The body function (last arg given to defn), is called with instantiated, typed symbols representing each arg and can use any name within that function (also as shown in the above example).

See SymOpts interface in /api/syms.ts for more details about the options object...

Inline functions

If no function local variables are required and/or inlining is desired, vanilla TS/JS functions can be used to produce a partial AST, which is then inserted at the call site:

import { div, mul, sin, type FloatTerm } from "@thi.ng/shader-ast";

/**
 * Inline function. Computes sinc(kx).
 *
 * https://en.wikipedia.org/wiki/Sinc_function
 *
 * @param x
 * @param k
 */
const sinc = (x: FloatTerm, k: FloatTerm) =>
    div(sin(mul(x,k)), mul(x, k));

Performance tip for INLINE functions only: Since the FloatTerm type (or similarly any other XXXTerm type) refers to any expression evaluating to a "float", in some cases (like this sinc() example) it might be better to only accept FloatSym arguments, since this ensures the arg expressions are not causing duplicate evaluation. For example:

import { float, length, mul, vec3 } from "@thi.ng/shader-ast";

// (sinc() function defined above)

sinc(length(mul(vec3(1,2,3), 100)), float(10));

...will be expanded to:

div(
    sin(mul(length(mul(vec3(1,2,3), 100)),k)),
    mul(length(mul(vec3(1,2,3), 100)), k)
);

...which is not desirable.

If, however, the inline function asks for FloatSym args, the caller is forced to supply variables and so is also responsible to pre-define them... Alternatively, the function could be re-defined via defn to avoid such issues altogether (but then causes an additional function call at runtime - nothing comes for free!).

Global scope

Input / output variables / declarations

  • input
  • output
  • uniform

Program definition

  • program([...decls, ...functions])

Code generation

Currently, an AST can be compiled into the following languages:

GLSL (ES)

See @thi.ng/shader-ast-glsl for further details.

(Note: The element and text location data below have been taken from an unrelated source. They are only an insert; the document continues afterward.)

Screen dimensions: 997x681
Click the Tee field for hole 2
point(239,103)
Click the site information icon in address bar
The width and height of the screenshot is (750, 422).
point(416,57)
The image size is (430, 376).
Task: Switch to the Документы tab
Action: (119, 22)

import { GLSLVersion, targetGLSL } from "@thi.ng/shader-ast-glsl";

// create codegen w/ options (defaults shown)
const glsl = targetGLSL({
    version: GLSLVersion.GLES_300,
    versionPragma: true,
    type: "fs"
});

console.log(glsl(lambert))

JavaScript

See @thi.ng/shader-ast-js for further details.

import { targetJS } from "@thi.ng/shader-ast-js";

const js = targetJS();

console.log(js(lambert))

Compilation & execution

Depending on intended target environment, the following packages can be used to execute shader-ast trees/programs:

AST tooling, traversal, optimization

Tree traversals

  • walk
  • allChildren
  • scopeChildren

See @thi.ng/shader-ast-optimize for AST optimization strategies.